(What you have to do)
The listing below must be returned in full and unchanged, without the images it carries.

BEGIN Data records

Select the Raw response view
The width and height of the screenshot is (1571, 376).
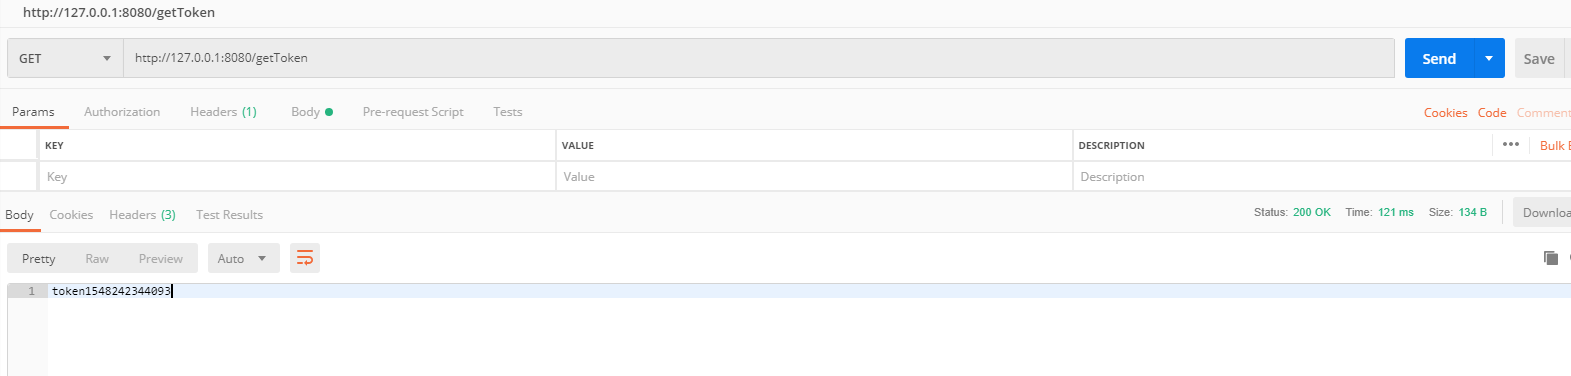click(97, 258)
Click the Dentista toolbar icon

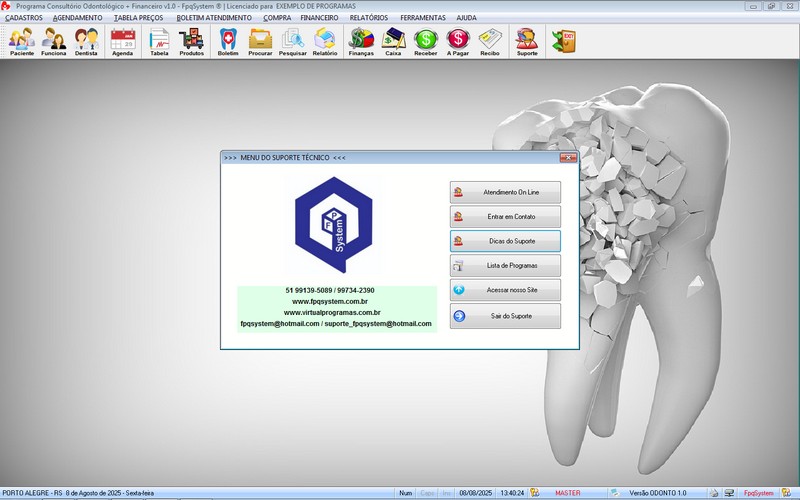(x=86, y=41)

END Data records

(Output of the exercise)
Select the Raw response view
The width and height of the screenshot is (1571, 376).
click(97, 258)
Click the Dentista toolbar icon

(x=86, y=41)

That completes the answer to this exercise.